Too few calories have an effect on blood sugar levels. Normally, metabolism causes blood sugar levels to increase as food energy in the form of glucose enters your bloodstream. Insulin, produced and secreted by your pancreas, helps glucose get into body cells and tissues, bringing blood sugar back down to normal levels. According to the University of Maryland Medical Center, too few calories cause a reduction in blood sugar levels that can lead to a condition called hypoglycemia. Symptoms of hypoglycemia include depression, anxiety, irritability, trembling and heart palpitations.


Continually consuming too few calories in a day can lead to the development of an eating disorder called anorexia nervosa. According to Help Guide, a nonprofit health information site, anorexia nervosa has the potential to affect hormone production, fluid balance and every organ in your body. Early symptoms of anorexia nervosa can include fatigue, constipation, body chills, headaches and dizziness.
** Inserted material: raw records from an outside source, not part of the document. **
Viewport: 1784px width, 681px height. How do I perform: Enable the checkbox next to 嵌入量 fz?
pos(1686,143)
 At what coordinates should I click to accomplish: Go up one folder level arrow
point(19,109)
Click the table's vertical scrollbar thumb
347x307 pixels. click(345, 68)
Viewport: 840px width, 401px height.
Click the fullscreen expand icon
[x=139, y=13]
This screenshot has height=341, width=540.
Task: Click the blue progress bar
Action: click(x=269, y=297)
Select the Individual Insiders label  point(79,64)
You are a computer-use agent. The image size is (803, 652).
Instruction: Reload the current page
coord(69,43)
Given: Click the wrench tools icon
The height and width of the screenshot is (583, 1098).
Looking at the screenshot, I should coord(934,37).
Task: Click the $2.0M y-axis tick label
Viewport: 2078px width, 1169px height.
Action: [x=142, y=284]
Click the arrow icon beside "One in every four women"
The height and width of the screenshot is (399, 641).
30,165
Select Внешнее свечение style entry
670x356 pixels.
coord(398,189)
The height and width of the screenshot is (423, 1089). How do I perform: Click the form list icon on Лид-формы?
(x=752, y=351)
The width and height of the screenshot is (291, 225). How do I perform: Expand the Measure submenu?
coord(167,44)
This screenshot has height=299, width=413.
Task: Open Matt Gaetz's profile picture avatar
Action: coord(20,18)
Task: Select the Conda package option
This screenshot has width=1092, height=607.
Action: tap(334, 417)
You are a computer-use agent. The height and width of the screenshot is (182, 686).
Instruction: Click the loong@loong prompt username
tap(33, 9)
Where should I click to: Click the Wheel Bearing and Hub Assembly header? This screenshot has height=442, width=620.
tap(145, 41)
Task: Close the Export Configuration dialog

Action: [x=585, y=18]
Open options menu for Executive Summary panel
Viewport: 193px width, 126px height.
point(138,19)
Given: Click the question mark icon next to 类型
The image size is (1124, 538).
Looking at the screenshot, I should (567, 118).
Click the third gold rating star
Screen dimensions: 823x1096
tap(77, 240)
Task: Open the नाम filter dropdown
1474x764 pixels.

Later symptoms can include disruption of menstrual periods in women, jaundice, changes in brain chemistry, kidney or heart failure.


An eventual return to your pre-diet weight is a typical consequence of consuming too few calories in an attempt to lose weight. According to Net Wellness, this can make further attempts to lose weight more difficult for two reasons. First, your metabolism is slower due to decreased muscle mass and second, the weight you gain back is fat that requires a high metabolic rate to burn.